Rencananya, pemerintah akan mengupayakan huntara bagi warga terdampak. Kawasan hutan digadang-gadang menjadi area untuk penyediaan huntara tersebut. Sayangnya, terkait penyedian fasilitas bagi warga terdampak ini Ivong belum bisa memastikan kapan dilakukan. Selain karena persoalan anggaran, juga di luar kewenangan BPBD.
Kepala Dinas Perumahan dan Kawasan Permukiman (DPKP) Kabupaten Blitar Adi Andaka membenarkan, sejumlah warga sudah meninggalkan rumah masing-masing. Pihaknya mengaku terus berkoordinasi dengan pihak terkait untuk mengupayakan langkah terbaik bagi warga terdampak tanah gerak. “Kami terus komunikasi dengan kepala desa setempat terkait kondisi terkini warga terdampak,” ujarnya.
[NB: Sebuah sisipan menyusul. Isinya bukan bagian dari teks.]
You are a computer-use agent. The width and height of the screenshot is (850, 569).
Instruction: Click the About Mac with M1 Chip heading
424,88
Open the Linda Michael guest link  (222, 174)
Ditanya rencana relokasi warga terdampak, Adi mengaku penyediaan sarana relokasi atau huntara bagi warga terdampak tidak gampang. Untuk memanfaatkan kawasan hutan dirasa tidak cukup diselesaikan di tataran daerah. Artinya, pemerintah daerah juga harus koordinasi dengan Kementerian Lingkungan Hidup dan Kehutanan (KLHK). “Meski tidak separah bencana erupsi Semeru, Lumajang, tapi kalau memanfaatkan kawasan hutan juga harus ada izin dari pusat,” tandasnya.
Seperti diberitakan sebelumnya, ada enam kepala keluarga di RT 4 RW 1 Desa Kebonsari, Kecamatan Kademangan, terdampak bencana tanah gerak. Setidaknya sebuah bangunan terpaksa dirobohkan karena dinilai membahayakan penghuninya. Beberapa bangunan lain hanya retak pada struktur utamanya karena pergeseran tanah. Beberapa waktu lalu, PVMBG datang ke lokasi dan melakukan kajian. Mereka mengeluarkan rekomendasi agar warga segera direlokasi karena hunian di area tedampak ini tidak layak ditinggali. (hai/c1/wen)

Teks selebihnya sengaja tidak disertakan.